Mardiasmo juga menekankan perlunya sinergi antara pemerintah pusat dan daerah untuk mengintegrasikan APBN dengan APBD. Selain itu, kerja sama antar-otoritas fiskal dan moneter penting dilakukan. “APBN harus menjadi instrumen untuk mengurangi pengangguran, kemiskinan, ketimpangan, dan mewujudkan pemerataan pembangunan,” Mardiasmo mengatakan
Kendala Pertumbuhan
Sementara itu, Wakil Ketua Komite Ekonomi dan Industri Nasional (KEIN), Arief Budimanta, menyebutkan ketimpangan dan stabilitas ekonomi bervariasi antarwilayah di Indonesia.

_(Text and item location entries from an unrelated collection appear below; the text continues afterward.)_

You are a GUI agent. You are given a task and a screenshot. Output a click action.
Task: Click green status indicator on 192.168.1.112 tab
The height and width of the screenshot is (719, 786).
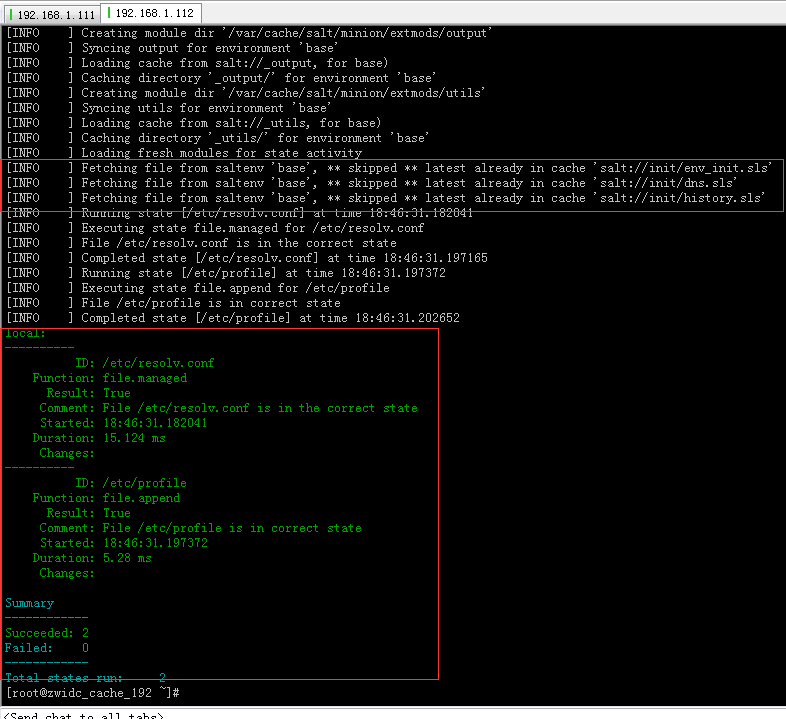(x=109, y=14)
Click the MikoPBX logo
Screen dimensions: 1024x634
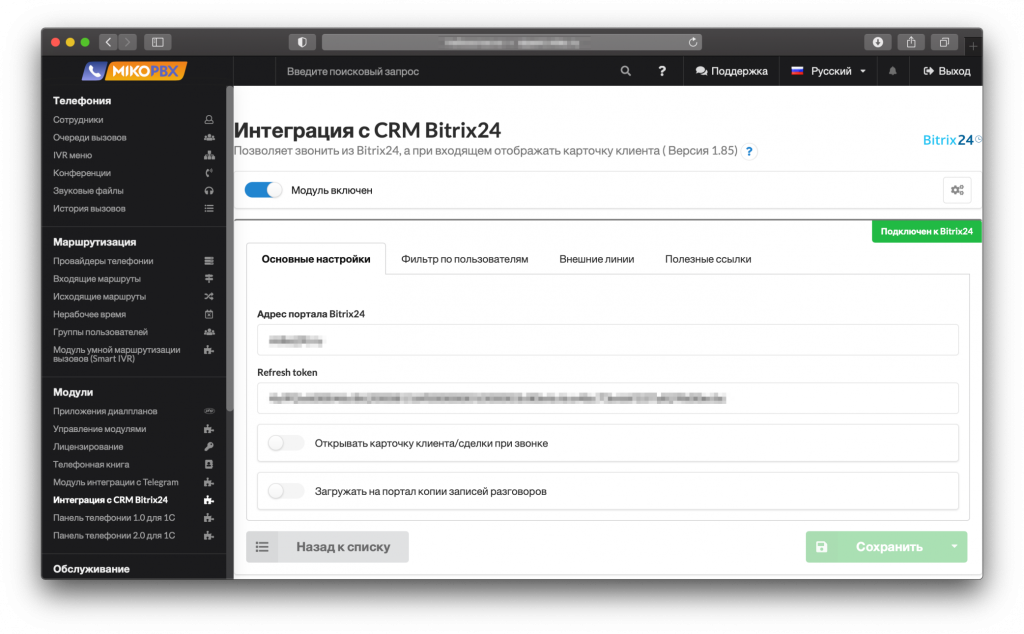[135, 71]
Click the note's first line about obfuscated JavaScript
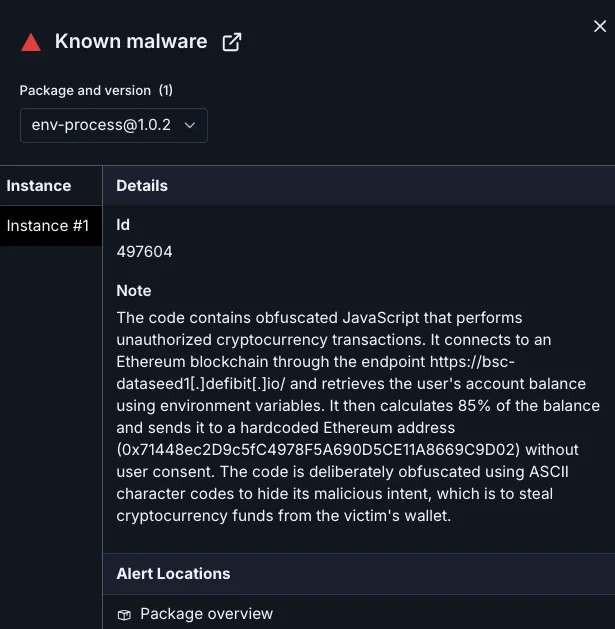 point(319,318)
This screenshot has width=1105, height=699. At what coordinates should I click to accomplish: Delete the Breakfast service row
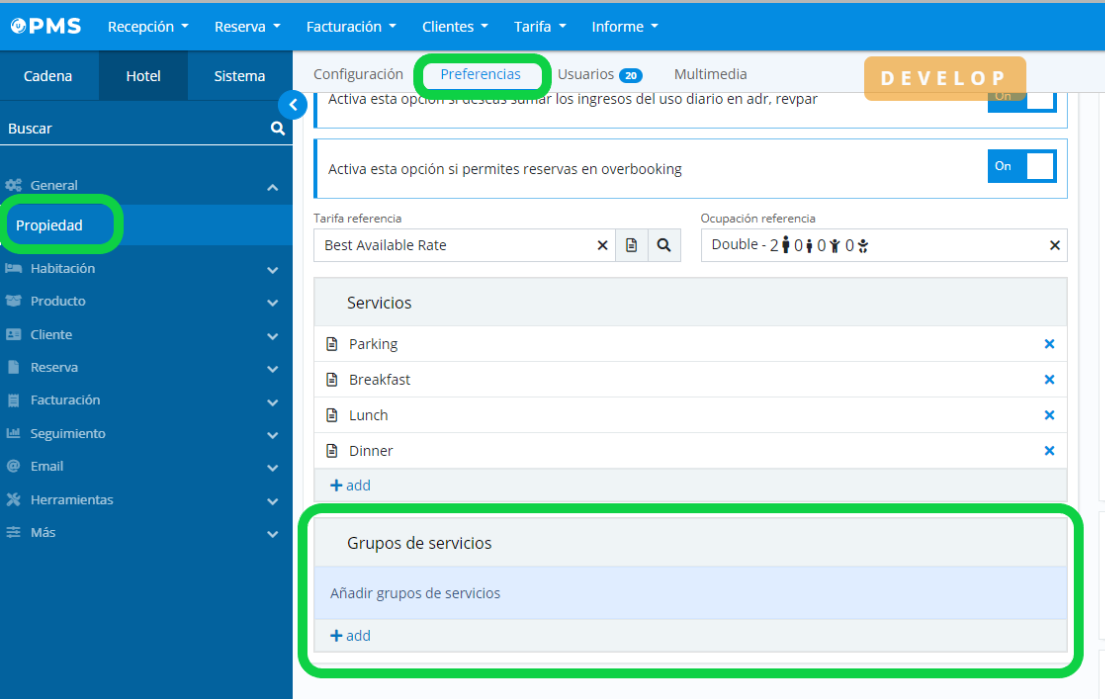coord(1049,380)
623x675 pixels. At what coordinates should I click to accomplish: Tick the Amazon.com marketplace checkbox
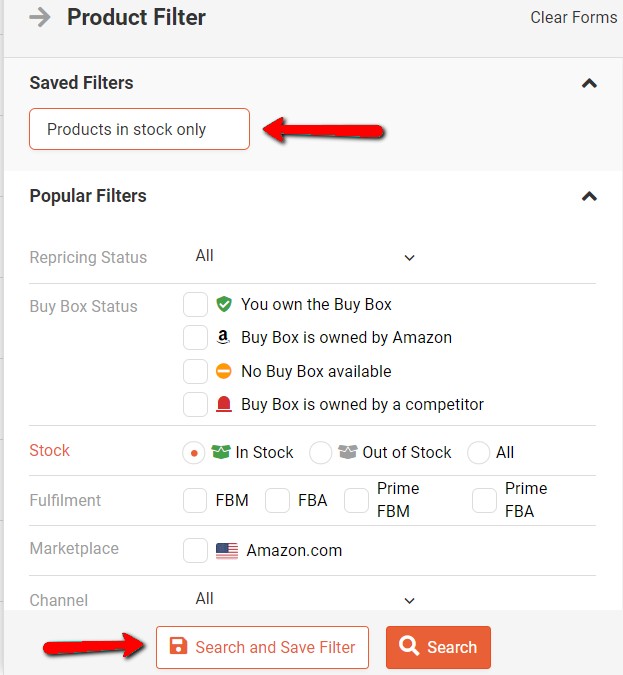pos(195,551)
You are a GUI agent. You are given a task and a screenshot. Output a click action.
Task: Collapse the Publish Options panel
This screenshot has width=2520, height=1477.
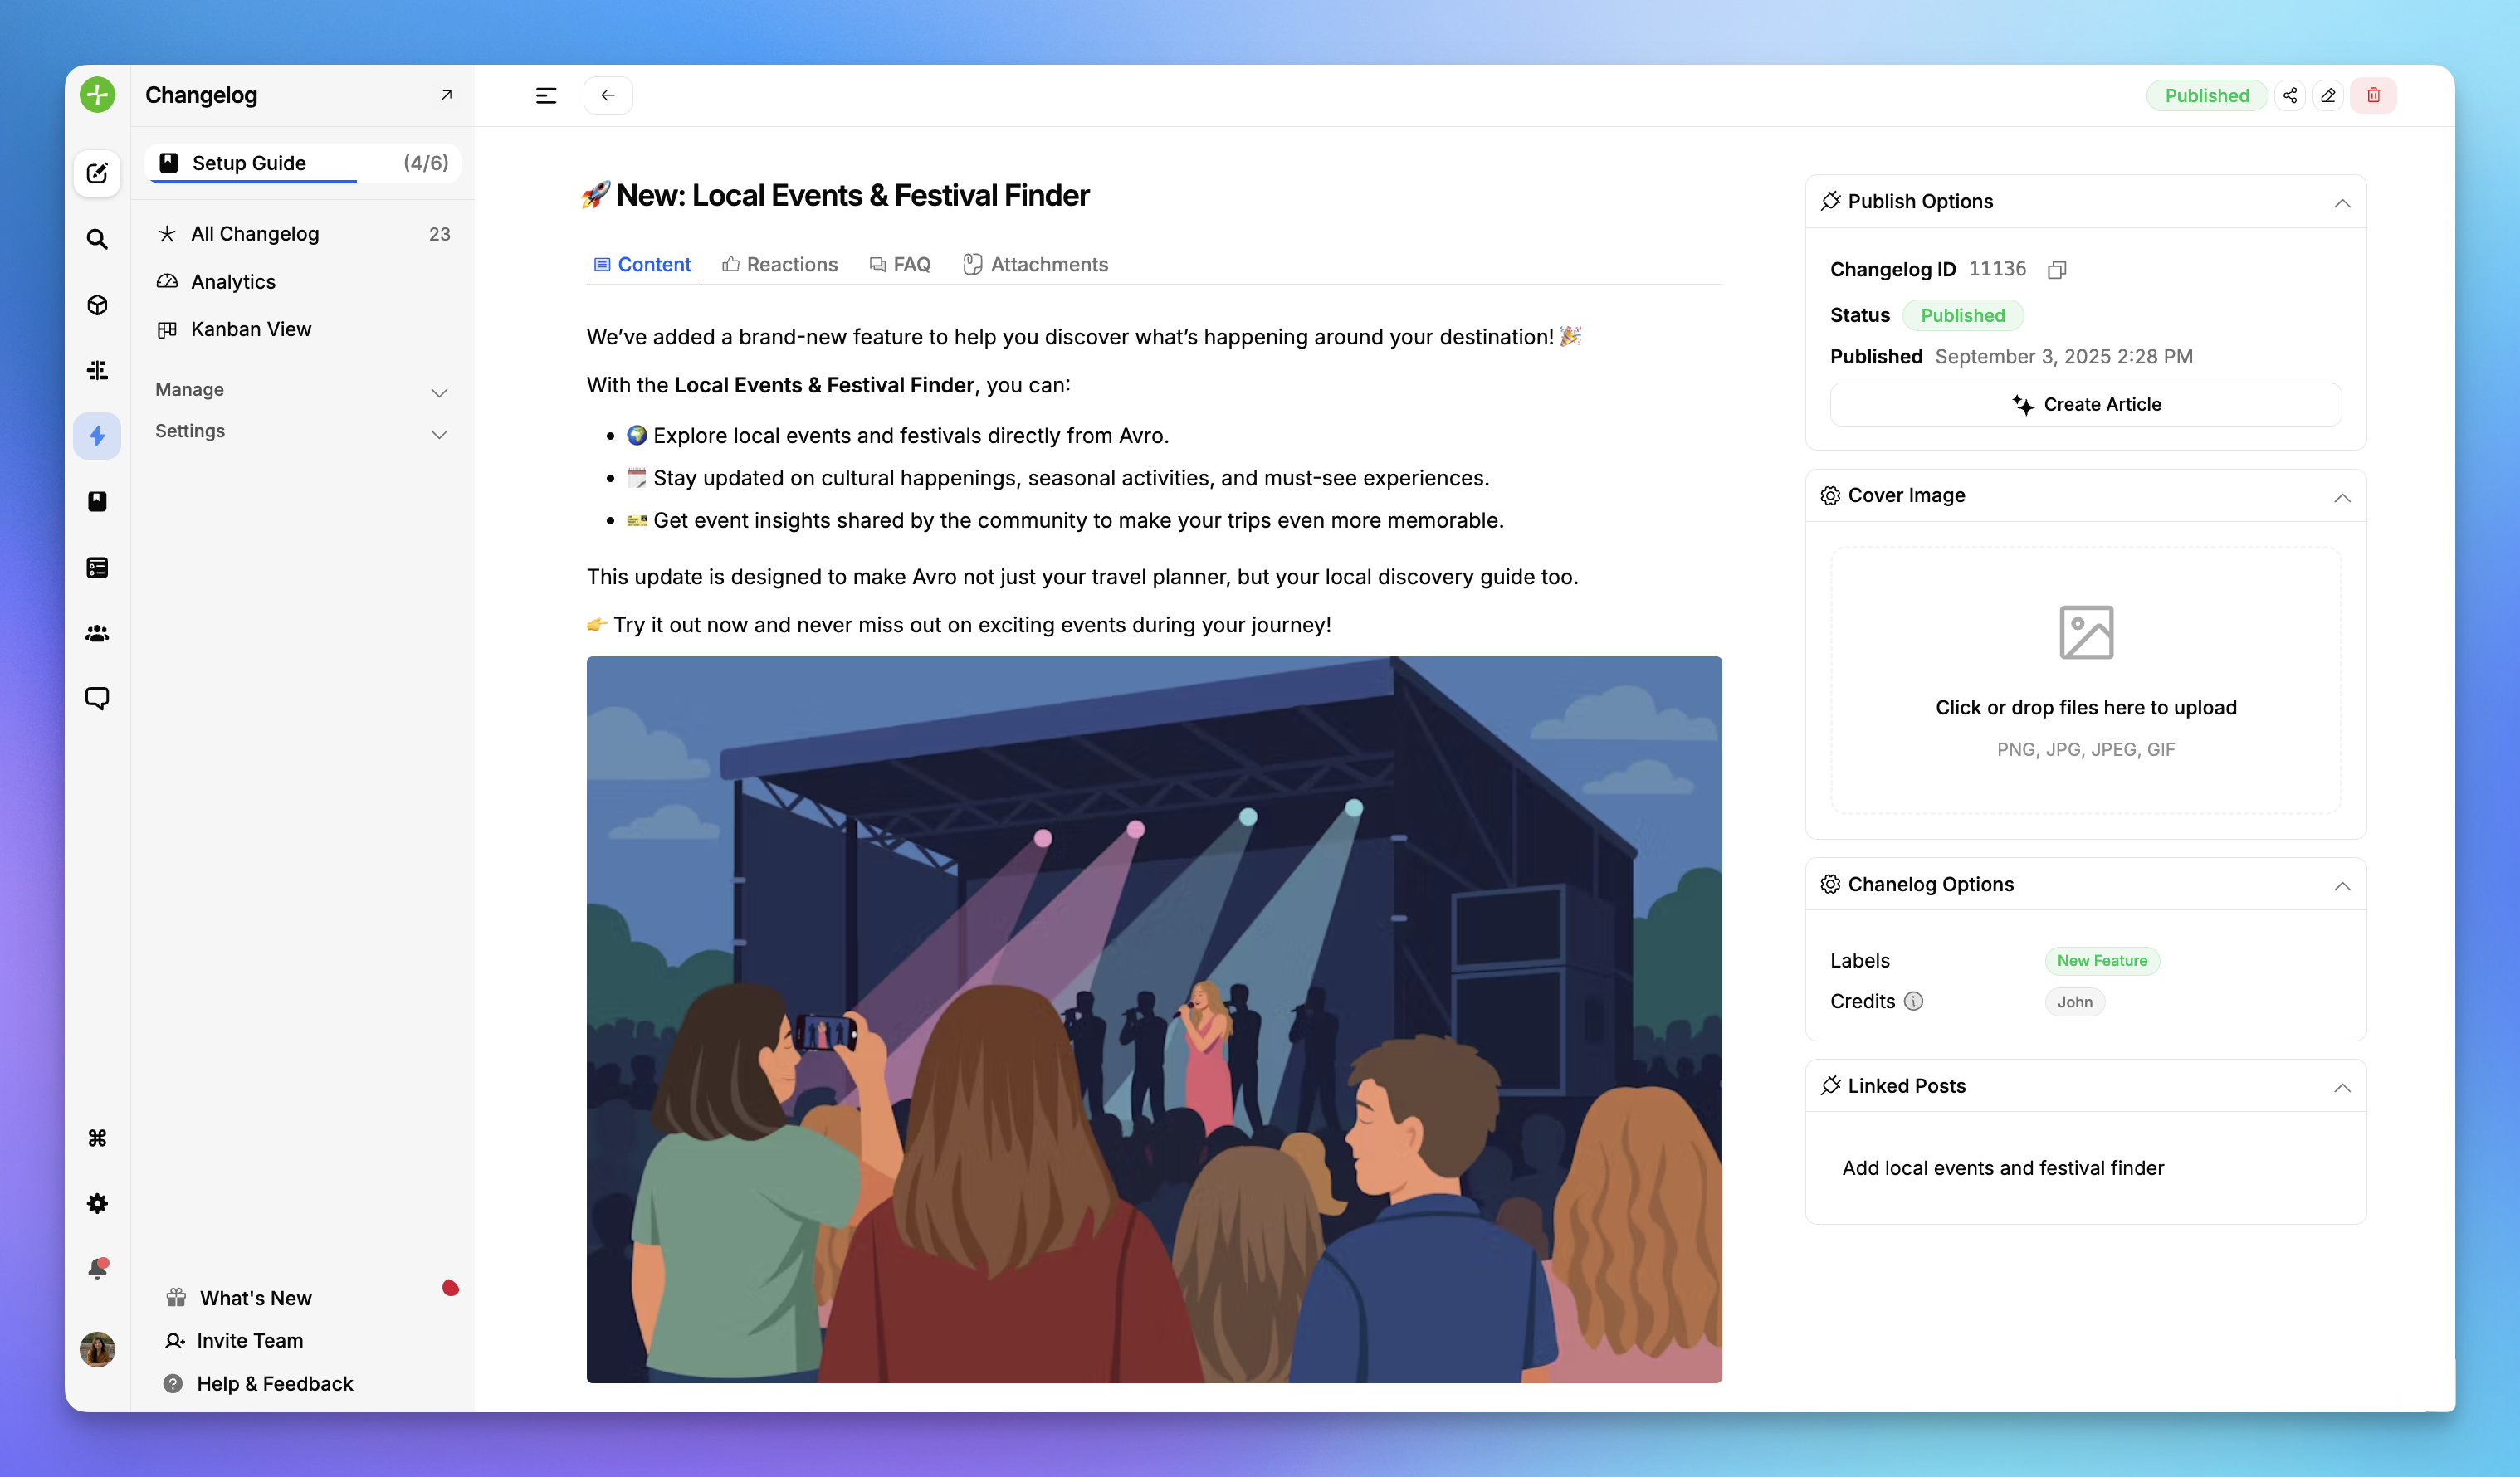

Kondisi tersebut menjadi tantangan bagi pertumbuhan ekonomi nasional. Dia menambahkan, 24 persen provinsi mengalami pertumbuhan ekonomi di bawah rata-rata pertumbuhan ekonomi nasional, di antaranya Aceh, Kalimantan Timur (Kaltim), dan daerah lainnya.
Selain itu, kata Arief, tercatat 44 persen provinsi lainnya mengalami pertumbuhan ekonomi yang tidak stabil, termasuk Nusa Tenggara Barat, dan Sulawesi Tengah.
Bahkan, pertumbuhan ekonomi yang dicetak di provinsi tersebut bisa mencapai dua digit, tetapi pada tahun berikutnya hanya satu digit sehingga disebut tidak stabil. “Karena itu, strategi pembangunan wilayah yang dimulai dari pinggiran bukan sekadar retorika saja,” ujarnya.